Mallory and Gunner flanked a hotel representative, a short, thin, well-dressed man with a hanky held over his nose. They descended an incline past a wide assortment of cars. One side was long-term parking, made obvious by the quality of vehicles found there: a hulking black Hummer, a silver Lexus GS430, four BMWs, two Audis, six Mercedes. The other side had to be employees, with cars ranging from Fords to Toyotas, and bumper stickers proclaiming “Jesus Saves” and “Proud my child is a Bloomfield Honor Student,” or college decals along the bottom of the rear windshields ranging from Penn State to Starfleet Academy.

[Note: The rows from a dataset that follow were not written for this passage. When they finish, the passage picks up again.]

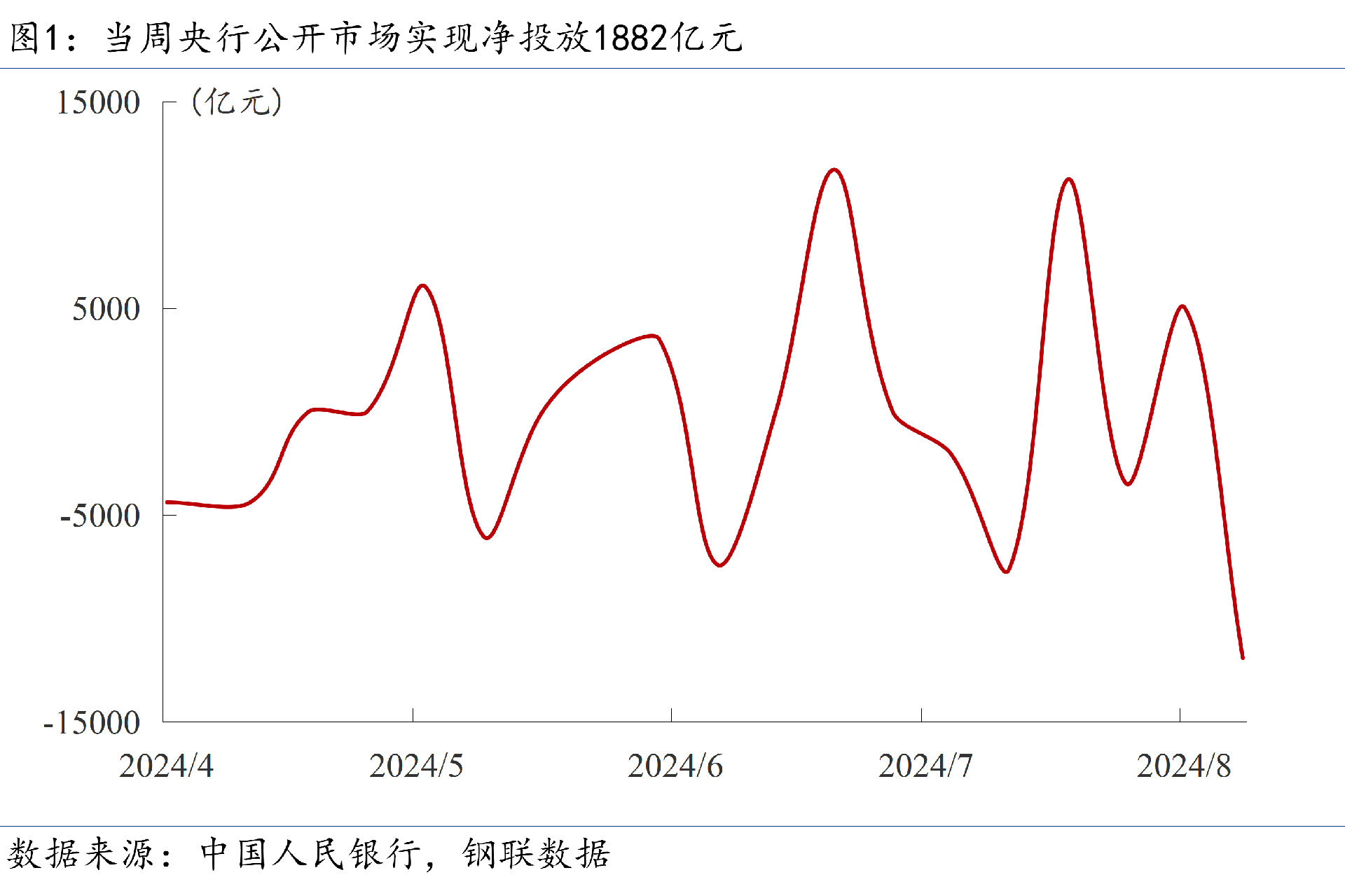Select the 15000 y-axis label

98,103
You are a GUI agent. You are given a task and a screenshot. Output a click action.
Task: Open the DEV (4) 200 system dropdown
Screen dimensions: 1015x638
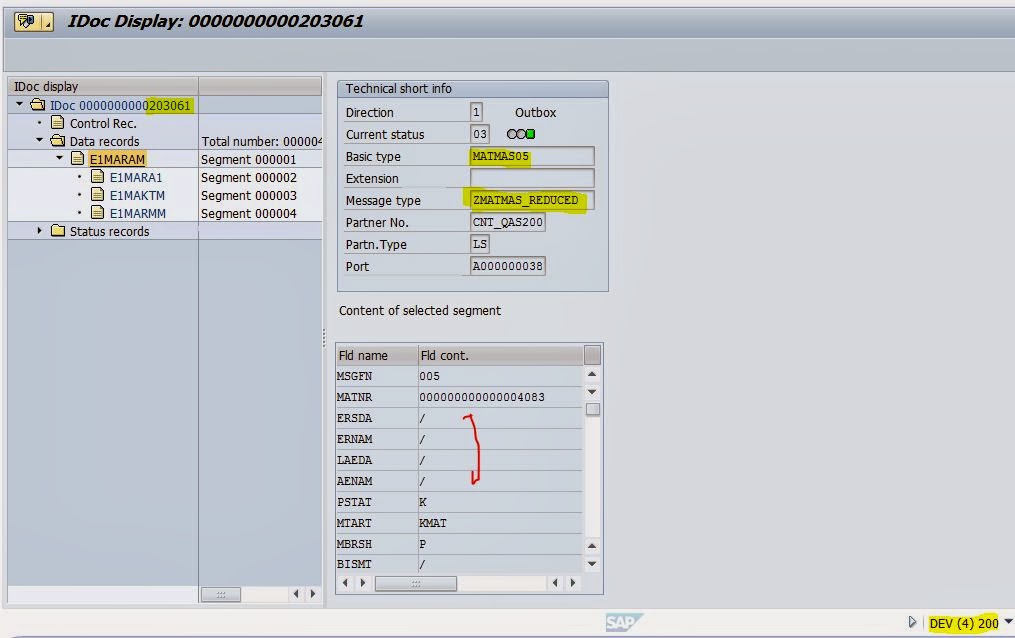1007,623
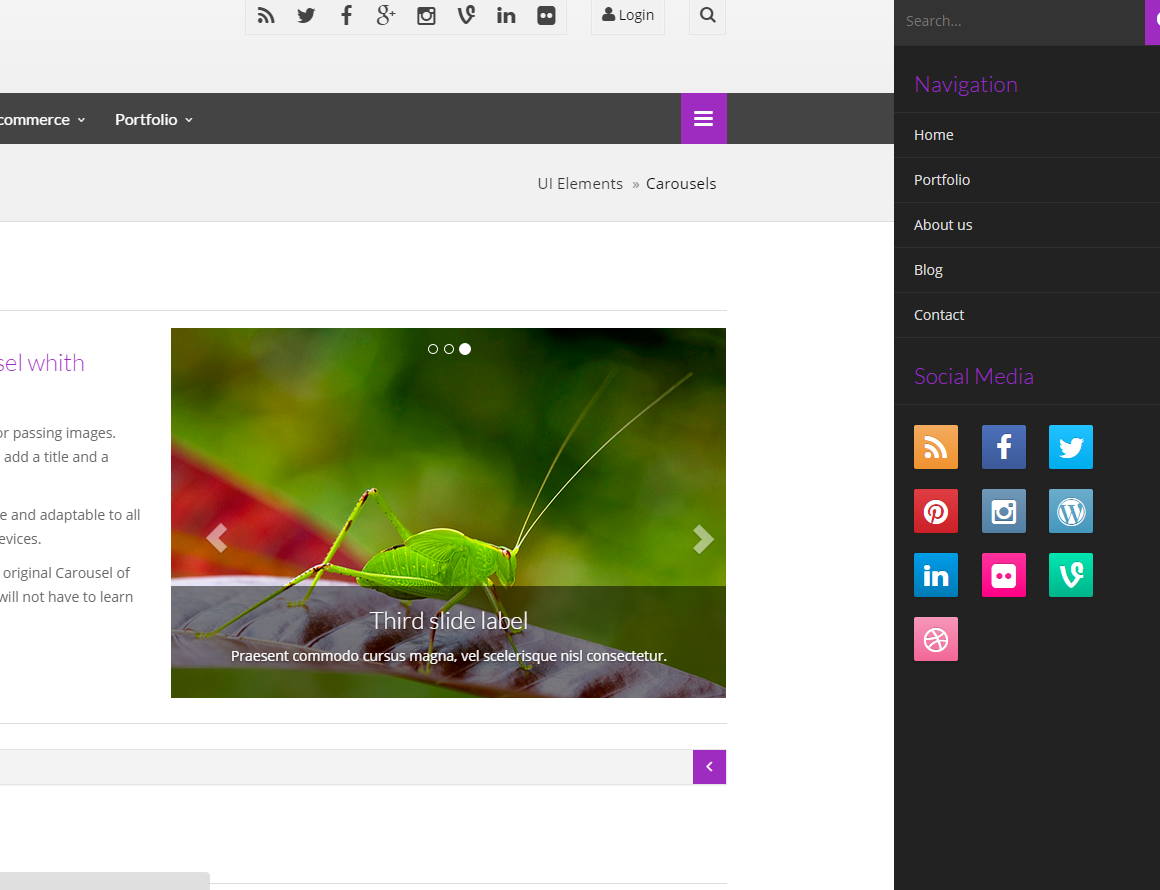Open the WordPress sidebar icon
1160x890 pixels.
click(x=1070, y=511)
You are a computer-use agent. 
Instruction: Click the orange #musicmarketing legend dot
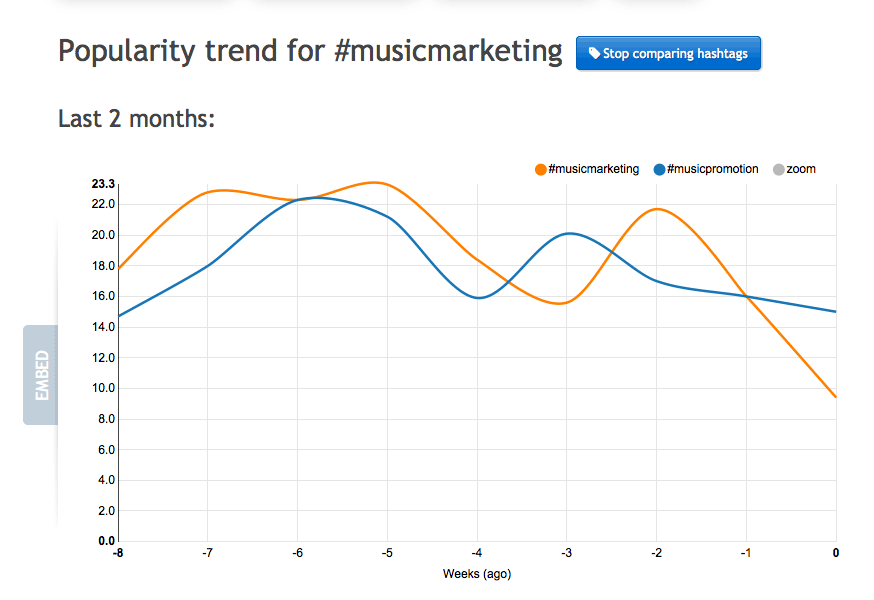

The trio stepped under police tape, Mallory halting the Crime Scene photographer with an upheld hand, inspiring an eye roll. Mallory shook his head slightly, began to examine the victim.
Gunner nudged the hotel rep. “Talk about checking out.” The diminutive man cringed.
Before them lay Chamberlain Davis Whitfield III, who the hotel rep had reported as being a long-term guest. His death was a culmination of damage that likely took a significant amount of time to complete, even at a brisk pace.
From just a cursory visual inspection, there was evidence of a severe blow to the head, what looked and smelled like animal feces in and around the nose and mouth, and a series of deep cuts to the neck. White or clear granules stuck to the neck wounds in matted clumps, a trail running off the corpse to a discarded container about ten feet away.